Серафитус говорил с упоением, сопровождая речь жестами, свойственными лишь тем, кто побывал на высочайших вершинах мира. Проявляется это непроизвольно: ведь там, в горах, даже самоуверенный мэтр поневоле видит в проводнике брата, чувство превосходства возвращается к нему лишь по мере спуска в долины, туда, где живут люди. Серафитус опустился на колени, чтобы отвязать лыжи Минны. Та даже не заметила этого: она была восхищена впечатляющей панорамой Норвегии, чьи уходящие вдаль горы можно было охватить одним взглядом, взволнована неизменной торжественностью этих холодных вершин, которую невозможно выразить словами.
— Лишь нечеловеческая сила могла привести нас сюда, — заметила Минна, сжав руки, — мне кажется, что я грежу.
— Вам видится сверхъестественным то, что вы не в состоянии объяснить, — отозвался Серафитус.
— Во всех твоих ответах удивительная глубина. Рядом с тобой мне все становится понятным. О, как я свободна!
— Ты уже без лыж, вот и все.
— Ах, как бы мне хотелось снять с тебя лыжи и целовать твои ноги.
— Прибереги эти слова для Вильфрида, — ласково ответил Серафитус.
— Для Вильфрида! — повторила Минна с гневом, который утих, лишь только она взглянула на своего спутника. — Ты-то никогда не теряешь самообладания! — Она попыталась, но безуспешно, взять его руку. — Ты во всем безнадежно безупречен.
— А потому ты заключила, что я ко всему равнодушен.
Взгляд Серафитуса привел Минну в ужас: казалось, он читает ее мысли.
— Ты убеждаешь меня, что мы понимаем друг друга, — в голосе ее звучала признательность любящей женщины.
Серафитус слегка покачал головой, бросив на девушку грустный и мягкий взгляд.
— Ты, кому все ведомо, — вновь заговорила Минна, — скажи мне, почему робость, которую я испытывала рядом с тобой там, внизу, растаяла здесь, наверху? Почему я впервые решилась посмотреть тебе в лицо, ведь там я едва осмеливалась украдкой взглянуть на тебя!
— Возможно, здесь мы расстались с земной суетой, — ответил он, расстегивая меховую куртку.
— Никогда еще ты не был так прекрасен, — заметила Минна, расположившись на мшистом камне и целиком предаваясь созерцанию того, кто привел ее на этот, казалось, неприступный пик.

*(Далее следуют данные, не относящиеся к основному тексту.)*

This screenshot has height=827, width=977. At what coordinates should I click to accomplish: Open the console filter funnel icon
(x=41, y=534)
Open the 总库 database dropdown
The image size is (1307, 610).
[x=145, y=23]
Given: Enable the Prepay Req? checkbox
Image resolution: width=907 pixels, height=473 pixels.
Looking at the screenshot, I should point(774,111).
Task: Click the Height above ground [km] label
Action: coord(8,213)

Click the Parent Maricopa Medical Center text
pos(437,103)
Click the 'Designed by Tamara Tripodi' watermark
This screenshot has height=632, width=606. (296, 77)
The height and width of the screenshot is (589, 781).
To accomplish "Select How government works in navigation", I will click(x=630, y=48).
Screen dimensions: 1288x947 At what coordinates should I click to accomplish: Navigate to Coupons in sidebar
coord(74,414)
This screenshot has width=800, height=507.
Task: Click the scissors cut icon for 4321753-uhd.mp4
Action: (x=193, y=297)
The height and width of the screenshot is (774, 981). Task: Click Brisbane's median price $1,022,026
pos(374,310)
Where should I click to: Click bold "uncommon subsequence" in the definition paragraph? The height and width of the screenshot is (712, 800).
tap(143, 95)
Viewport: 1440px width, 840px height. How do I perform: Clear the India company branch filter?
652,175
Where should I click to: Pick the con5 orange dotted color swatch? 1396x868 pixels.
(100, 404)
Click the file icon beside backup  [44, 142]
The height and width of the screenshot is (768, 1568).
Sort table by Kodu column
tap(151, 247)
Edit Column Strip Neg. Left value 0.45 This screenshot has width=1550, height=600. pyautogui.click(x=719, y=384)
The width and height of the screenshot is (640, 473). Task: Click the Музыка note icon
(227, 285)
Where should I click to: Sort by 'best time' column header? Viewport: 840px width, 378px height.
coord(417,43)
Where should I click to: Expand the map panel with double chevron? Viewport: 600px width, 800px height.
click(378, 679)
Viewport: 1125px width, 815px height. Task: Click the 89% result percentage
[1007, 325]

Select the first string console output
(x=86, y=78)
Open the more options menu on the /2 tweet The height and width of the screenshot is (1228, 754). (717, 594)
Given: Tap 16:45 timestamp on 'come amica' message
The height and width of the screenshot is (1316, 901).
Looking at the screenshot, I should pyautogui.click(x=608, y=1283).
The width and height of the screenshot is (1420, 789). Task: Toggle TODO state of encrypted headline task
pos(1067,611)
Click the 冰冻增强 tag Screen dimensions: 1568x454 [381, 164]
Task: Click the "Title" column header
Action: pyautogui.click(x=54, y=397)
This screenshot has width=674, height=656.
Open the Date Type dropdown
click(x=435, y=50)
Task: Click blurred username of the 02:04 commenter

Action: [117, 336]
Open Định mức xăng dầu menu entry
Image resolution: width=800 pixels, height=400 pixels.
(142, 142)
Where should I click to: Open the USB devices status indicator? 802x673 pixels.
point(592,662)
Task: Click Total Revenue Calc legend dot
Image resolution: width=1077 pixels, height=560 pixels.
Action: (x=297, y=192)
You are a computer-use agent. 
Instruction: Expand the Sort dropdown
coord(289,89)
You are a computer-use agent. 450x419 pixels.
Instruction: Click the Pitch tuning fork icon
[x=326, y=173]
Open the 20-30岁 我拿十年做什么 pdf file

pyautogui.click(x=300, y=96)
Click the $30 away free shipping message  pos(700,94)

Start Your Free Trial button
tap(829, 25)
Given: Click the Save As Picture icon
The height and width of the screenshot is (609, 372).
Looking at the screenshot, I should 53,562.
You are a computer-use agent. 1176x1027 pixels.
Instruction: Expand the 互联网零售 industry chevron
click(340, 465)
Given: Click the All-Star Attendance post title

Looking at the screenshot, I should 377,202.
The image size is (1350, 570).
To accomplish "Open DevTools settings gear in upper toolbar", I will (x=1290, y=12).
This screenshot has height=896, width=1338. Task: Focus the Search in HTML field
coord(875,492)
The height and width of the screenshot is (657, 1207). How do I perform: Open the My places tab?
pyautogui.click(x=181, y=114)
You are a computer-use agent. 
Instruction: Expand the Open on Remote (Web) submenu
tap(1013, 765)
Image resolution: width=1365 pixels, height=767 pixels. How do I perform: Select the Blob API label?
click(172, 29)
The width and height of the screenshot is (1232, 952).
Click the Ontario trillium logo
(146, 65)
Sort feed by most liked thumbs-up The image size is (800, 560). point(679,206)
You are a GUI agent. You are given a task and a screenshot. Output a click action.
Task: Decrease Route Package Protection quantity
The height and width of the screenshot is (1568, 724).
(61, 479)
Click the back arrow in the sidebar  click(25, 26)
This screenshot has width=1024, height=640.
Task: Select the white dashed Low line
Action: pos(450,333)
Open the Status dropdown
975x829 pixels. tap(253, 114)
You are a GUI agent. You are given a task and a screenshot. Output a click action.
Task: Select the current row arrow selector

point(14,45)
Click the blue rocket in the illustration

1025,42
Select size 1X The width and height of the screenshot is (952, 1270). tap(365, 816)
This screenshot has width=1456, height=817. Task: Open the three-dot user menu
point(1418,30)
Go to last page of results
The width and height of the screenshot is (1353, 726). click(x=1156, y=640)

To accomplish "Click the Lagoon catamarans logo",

И в самом деле, никогда раньше Серафитус так не светился, а именно этим словом можно было охарактеризовать живость его лица, саму его суть. Не происходила ли его красота от ослепительной белизны, которую придают коже чистый воздух гор и зеркало снегов? А может, от внутреннего движения, возбуждающего плоть в момент, когда она отдыхает после долгого волнения? Или все дело было в контрасте между золотым светом, исходящим от солнца, и мраком туч, через которые прошла эта красивая пара? Возможно, к этому следовало бы еще добавить эффект одного из самых прекрасных явлений человеческой натуры. Если бы какой-нибудь проворный физиономист исследовал Серафитуса, казавшегося в тот миг — с гордостью на челе и блеском в глазах — семнадцатилетним юношей, если бы он попытался разглядеть суть этой цветущей жизни под самыми белыми одеждами, в которые когда-либо север обряжал своих детей, то мог бы вполне поверить в существование некоего фосфорического флюида из нервов, светившихся, казалось, под кожей, или в постоянное присутствие какого-то внутреннего света, расцветившего Серафитуса, подобно лучам в бокале из белоснежного алебастра. Когда Серафитус снял перчатки, чтобы отвязать лыжи Минны, руки его могли показаться нежными и утонченными, чувствовалось, однако, что в них скрывалась сила, не уступающая той, что Создатель вложил в прозрачные клешни краба.